Tung Nguyen, PANTA Systems founder and CTO, says data starvation is the key bottleneck today. He reminds us that back in the 1990s everyone was riding on the wave of the microprocessor. With the focus on processor performance, people forgot how to build balanced systems. While CPU improvement has been advancing at around 60 percent per year, memory and I/O performance have only improved 5 to 10 percent. Multi-core processors exacerbate the problem even more. So the challenge is how to feed all the compute engines. Nguyen says the solution is to add a lot more data pipes, while providing the ability to slice up computational resources into various sized SMP nodes and be able to allocate the I/O bandwidth independently across those nodes.

“Computer design is essentially about plumbing. I learned that from Seymour Cray in the '80s when I worked for him,” says Nguyen, who worked at Cray from 1980 to 1987. “With six InfiniBand links coming out of one of our [switch modules] we have more plumbing than anybody else in the world. We have 3X the plumbing that you would get from IBM BladeCenter, HP blades, or any of those high-end systems that other people have. The maximum you see is a couple of InfiniBand links. We have six — and believe me, we use all of them.”

According to Nguyen, they've spent a lot of time with high-end HPC commercial customers, such as you would find on Wall Street. The incumbent hardware providers are usually IBM or HP, so PANTA has to prove themselves in that kind of environment. He says they're not trying to compete in a dollar/flop kind of game. Since PANTA uses commodity technology, large vendors like IBM and HP and even smaller companies like Rackable and Linux Networx can buy Opterons cheaper than PANTA can because of volume purchases. They have to use their advantage in I/O performance, configurability and overall system design to compete with the more established players.

“So if we run into a dollar/flop situation, we cannot win,” explains Nguyen.

But actually the game changes somewhat when you're talking about GPUs says Nguyen. Today's high-end GPUs yield about 200 gigaflops of 32-bit floating point computing power. With the recent interest in stream computing for computational acceleration, and companies like PeakStream providing software support for such systems, the calculation is changing. So now PANTA is starting to believe that they can present a compelling dollar/flop story with their GPU modules.

Nguyen says that in the 1980s, Cray changed the face of computing with its early vector architectures. Since then, the industry has been focused on clustering architectures; there have been no real breakthroughs. But Nguyen believes that coupling GPUs with general-purpose processors is going to rearrange the landscape of computing.
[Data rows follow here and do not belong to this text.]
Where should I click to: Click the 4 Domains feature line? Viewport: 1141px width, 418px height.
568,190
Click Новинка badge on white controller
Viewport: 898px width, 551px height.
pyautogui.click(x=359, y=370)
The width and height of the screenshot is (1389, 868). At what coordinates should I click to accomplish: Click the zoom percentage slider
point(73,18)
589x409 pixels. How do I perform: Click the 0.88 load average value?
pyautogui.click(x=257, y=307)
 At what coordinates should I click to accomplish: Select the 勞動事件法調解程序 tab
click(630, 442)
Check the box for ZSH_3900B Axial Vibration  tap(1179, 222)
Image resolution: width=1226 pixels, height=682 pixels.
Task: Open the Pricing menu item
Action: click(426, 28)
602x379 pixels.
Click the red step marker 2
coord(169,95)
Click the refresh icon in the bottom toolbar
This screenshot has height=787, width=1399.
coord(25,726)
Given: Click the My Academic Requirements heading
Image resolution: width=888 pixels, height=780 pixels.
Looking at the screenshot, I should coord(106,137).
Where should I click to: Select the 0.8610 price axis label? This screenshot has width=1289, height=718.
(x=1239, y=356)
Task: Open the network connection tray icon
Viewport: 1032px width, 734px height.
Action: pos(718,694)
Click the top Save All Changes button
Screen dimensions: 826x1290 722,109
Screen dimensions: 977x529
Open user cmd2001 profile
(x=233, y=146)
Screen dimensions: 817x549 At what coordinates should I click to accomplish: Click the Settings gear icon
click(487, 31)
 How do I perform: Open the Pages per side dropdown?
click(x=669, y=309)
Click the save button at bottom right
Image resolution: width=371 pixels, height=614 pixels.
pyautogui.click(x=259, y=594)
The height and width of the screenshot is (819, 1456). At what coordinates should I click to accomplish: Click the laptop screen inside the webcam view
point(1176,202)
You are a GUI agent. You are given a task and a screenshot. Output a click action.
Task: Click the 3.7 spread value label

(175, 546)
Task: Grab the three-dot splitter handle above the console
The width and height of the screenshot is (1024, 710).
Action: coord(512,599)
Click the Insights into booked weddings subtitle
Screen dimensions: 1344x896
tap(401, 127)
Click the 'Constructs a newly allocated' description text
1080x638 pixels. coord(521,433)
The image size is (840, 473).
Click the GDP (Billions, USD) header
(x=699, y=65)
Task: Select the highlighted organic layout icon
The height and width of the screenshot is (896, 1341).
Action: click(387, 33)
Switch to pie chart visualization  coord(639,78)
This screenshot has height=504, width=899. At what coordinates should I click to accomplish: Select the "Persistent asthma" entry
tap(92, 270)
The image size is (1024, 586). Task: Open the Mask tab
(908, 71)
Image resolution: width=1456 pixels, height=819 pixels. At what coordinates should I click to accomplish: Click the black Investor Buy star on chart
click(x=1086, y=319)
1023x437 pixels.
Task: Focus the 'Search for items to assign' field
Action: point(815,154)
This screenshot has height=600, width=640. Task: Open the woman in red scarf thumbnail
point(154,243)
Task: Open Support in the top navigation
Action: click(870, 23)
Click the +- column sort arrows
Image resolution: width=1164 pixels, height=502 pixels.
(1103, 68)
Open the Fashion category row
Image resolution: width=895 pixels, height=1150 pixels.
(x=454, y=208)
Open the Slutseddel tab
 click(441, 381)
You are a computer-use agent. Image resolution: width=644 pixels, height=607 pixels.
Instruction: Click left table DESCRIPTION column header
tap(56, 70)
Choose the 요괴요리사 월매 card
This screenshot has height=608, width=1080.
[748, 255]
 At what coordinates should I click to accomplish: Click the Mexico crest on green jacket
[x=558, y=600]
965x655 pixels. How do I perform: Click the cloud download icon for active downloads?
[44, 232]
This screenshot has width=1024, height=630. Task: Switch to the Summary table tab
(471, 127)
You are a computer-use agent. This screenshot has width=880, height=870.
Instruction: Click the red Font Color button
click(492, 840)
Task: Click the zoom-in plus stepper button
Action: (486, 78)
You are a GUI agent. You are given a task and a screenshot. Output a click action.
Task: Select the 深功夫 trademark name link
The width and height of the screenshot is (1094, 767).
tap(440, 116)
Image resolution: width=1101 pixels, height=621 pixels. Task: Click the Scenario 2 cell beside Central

“In the last two or three months, there's been a wave of publicity about stream computing — AMD's acquisition of ATI and PeakStream's announcement [of its stream computing platform],” observes Nguyen. “One of the things about us that is not well known about (since we've been in stealth mode for quite awhile) is that we've been shipping systems with integrated GPUs since early 2005.”

The University of North Carolina chose PANTA gear because the high I/O throughput and NVIDIA GPUs met the requirements of their biomedical simulation and analysis applications. Currently PANTA only supports NVIDIA devices, but since AMD is one of PANTA's key partners, they are starting to develop a relationship with ATI. The company appears to be planning for a more comprehensive offering of GPU technology.

“There's an enormous amount of compute power in one of these GPUs,” says Nguyen. “I believe what [NVIDIA and ATI] are doing is very profound. In the near future you will probably be looking at close to a teraflop, in single precision, and maybe 200 to 300 gigaflops in double precision performance.”

“This is just the beginning for us,” concludes Nguyen. “Our next generation will arrive in six or nine months. We will improve the I/O capability and bandwidth of the system by a factor of four. That will enable us to build the kind of system that can harness the sustained computing power that is offered by technologies like GPUs.”